» Task to carry out:
Tally the lines in the rows below that contain the string "pixels", with case counting. What is the total? Reply with the number alone.

» Provided records:

┄┄┄┄┄┄

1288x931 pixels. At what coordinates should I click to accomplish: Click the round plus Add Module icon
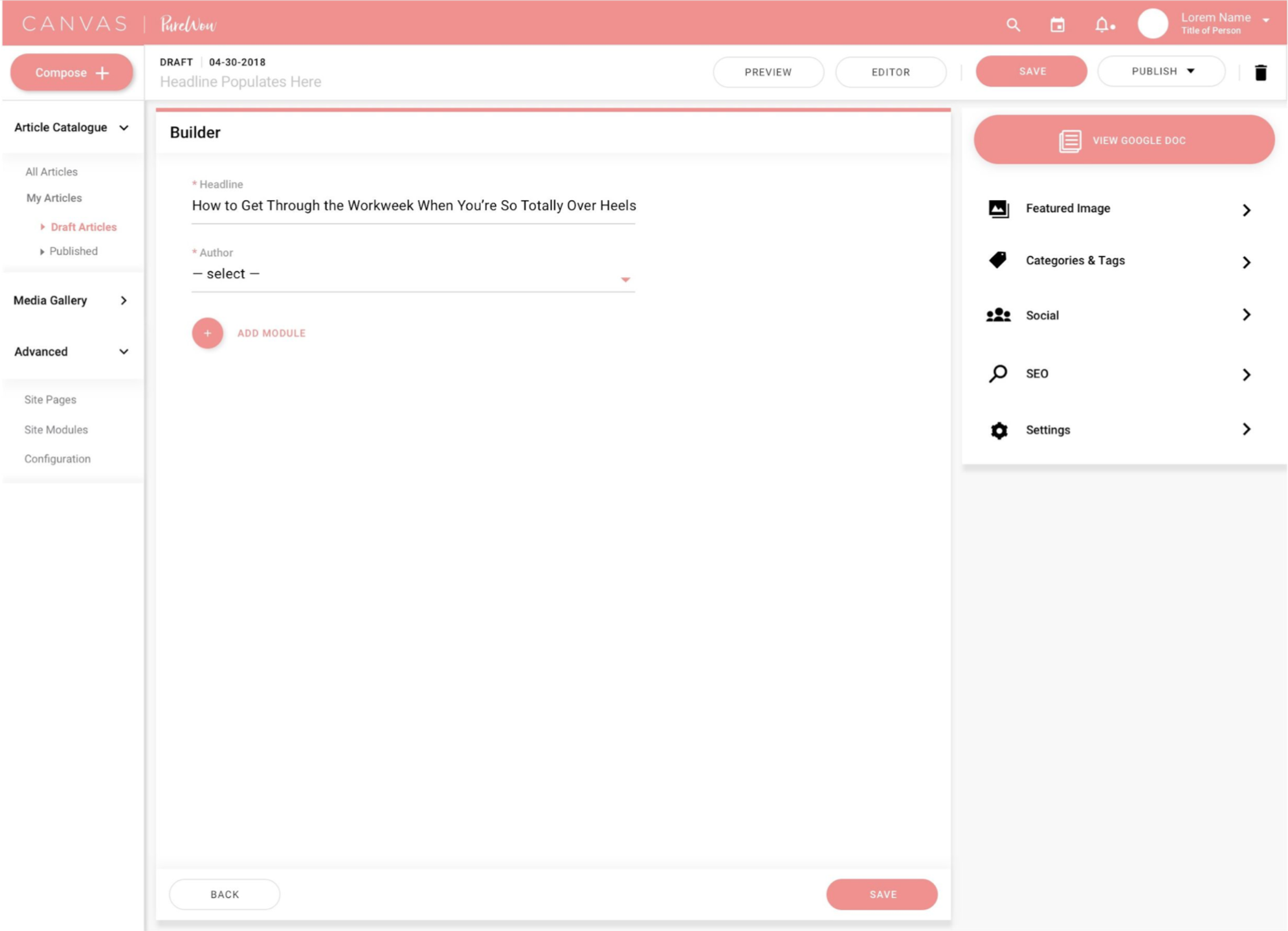point(207,333)
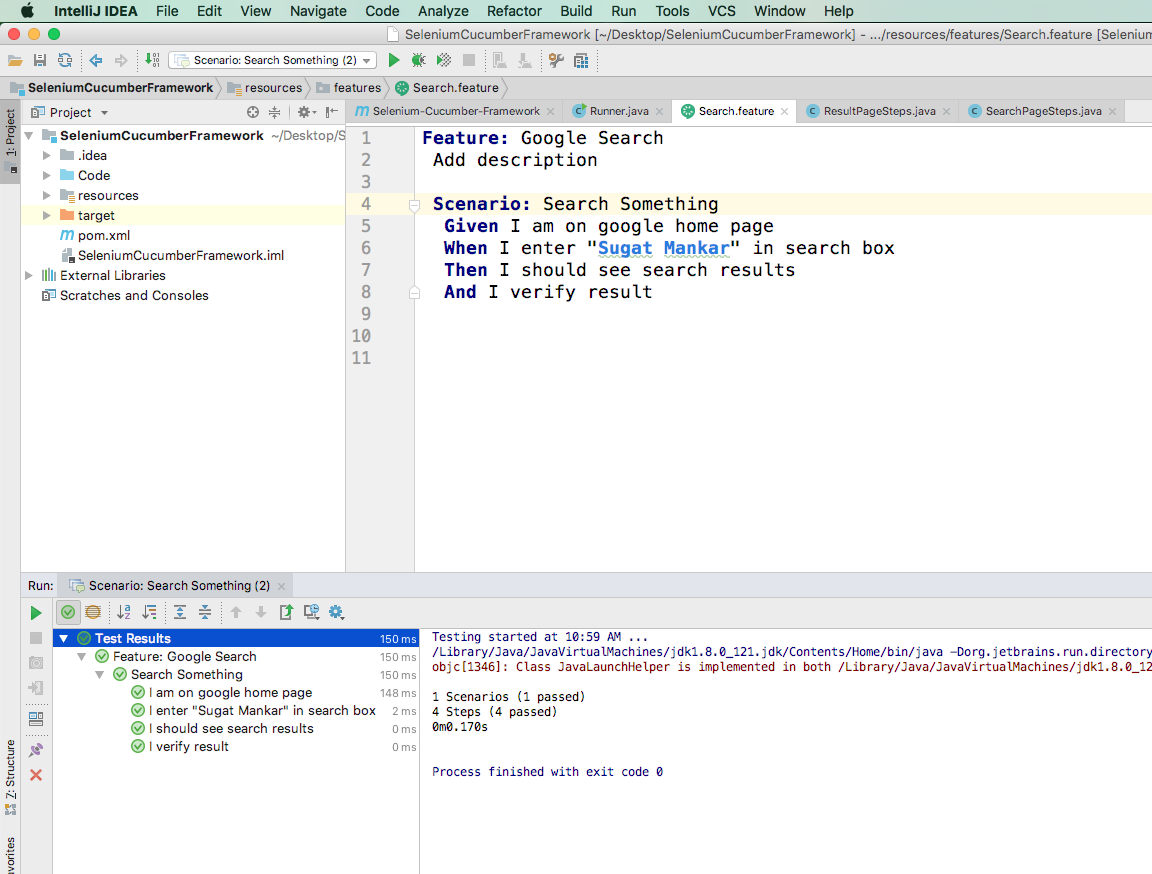The height and width of the screenshot is (874, 1152).
Task: Click Run with Coverage icon
Action: pos(444,61)
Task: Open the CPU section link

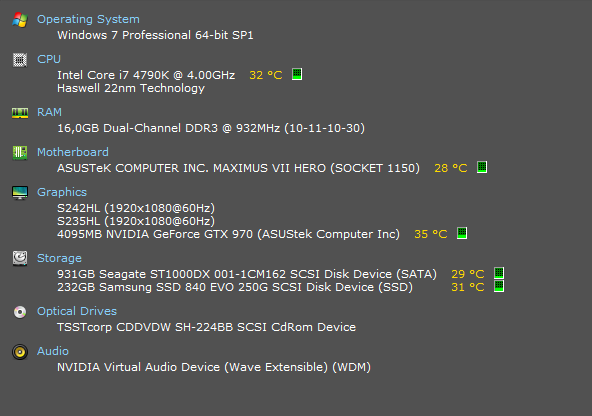Action: [x=49, y=59]
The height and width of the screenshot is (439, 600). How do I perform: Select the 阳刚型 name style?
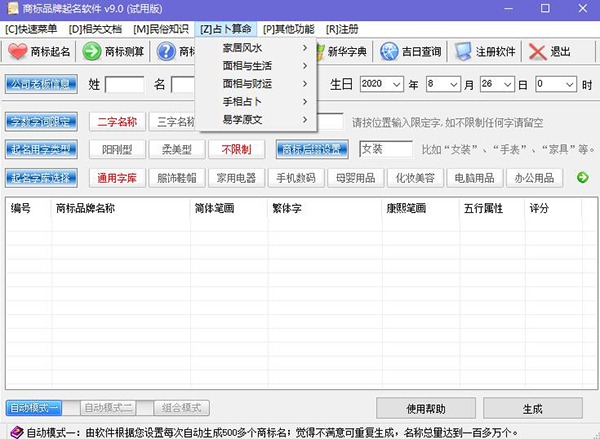117,150
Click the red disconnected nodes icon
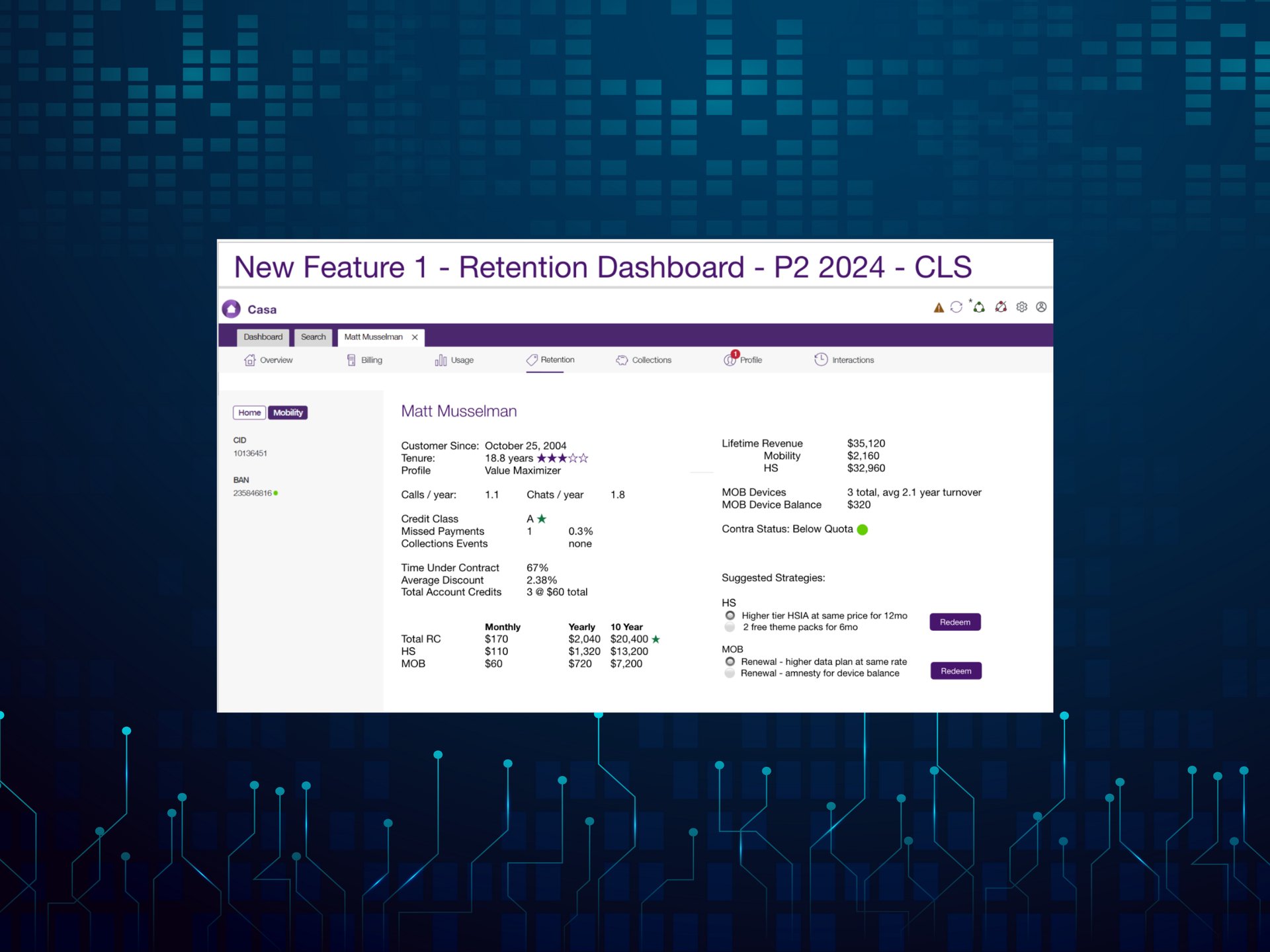 coord(1001,307)
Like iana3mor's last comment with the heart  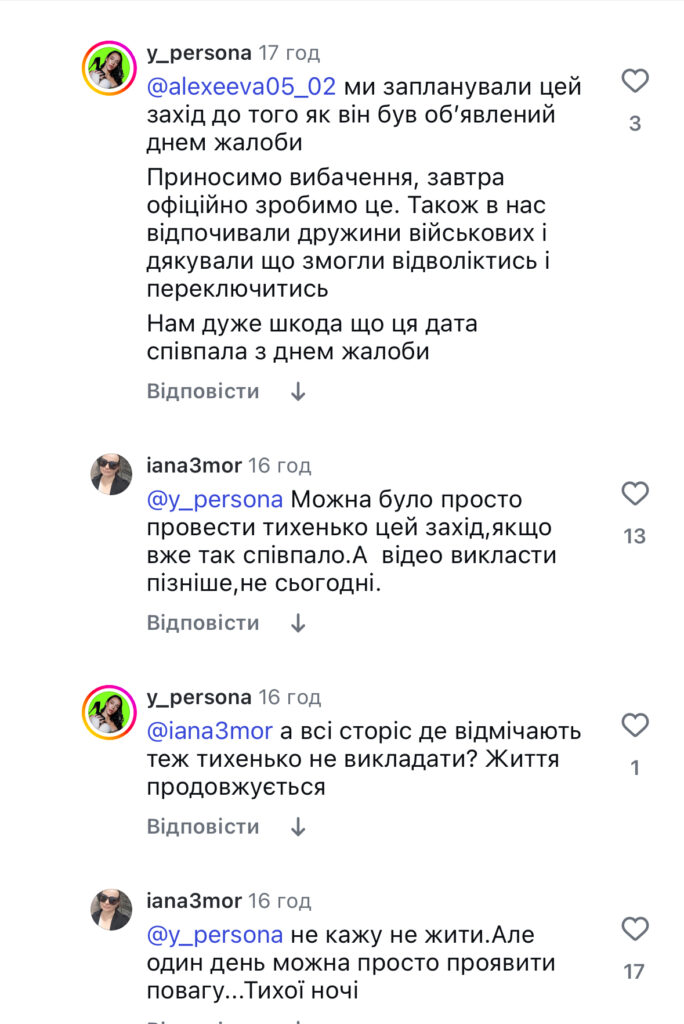633,931
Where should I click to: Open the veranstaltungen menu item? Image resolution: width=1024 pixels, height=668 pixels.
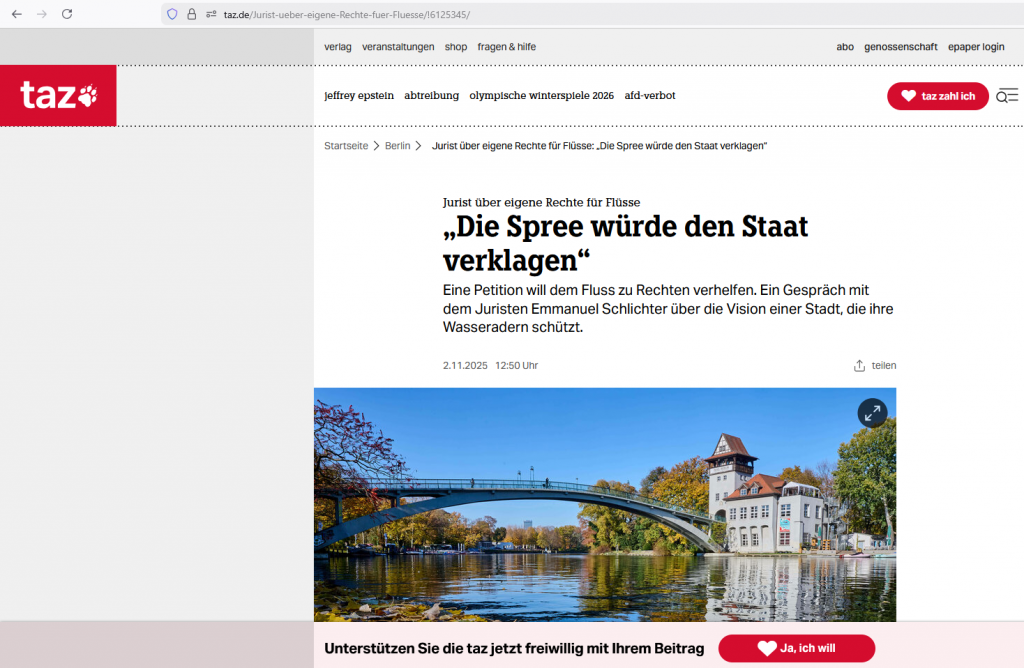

┄┄┄┄┄┄

» Output of the exercise:
2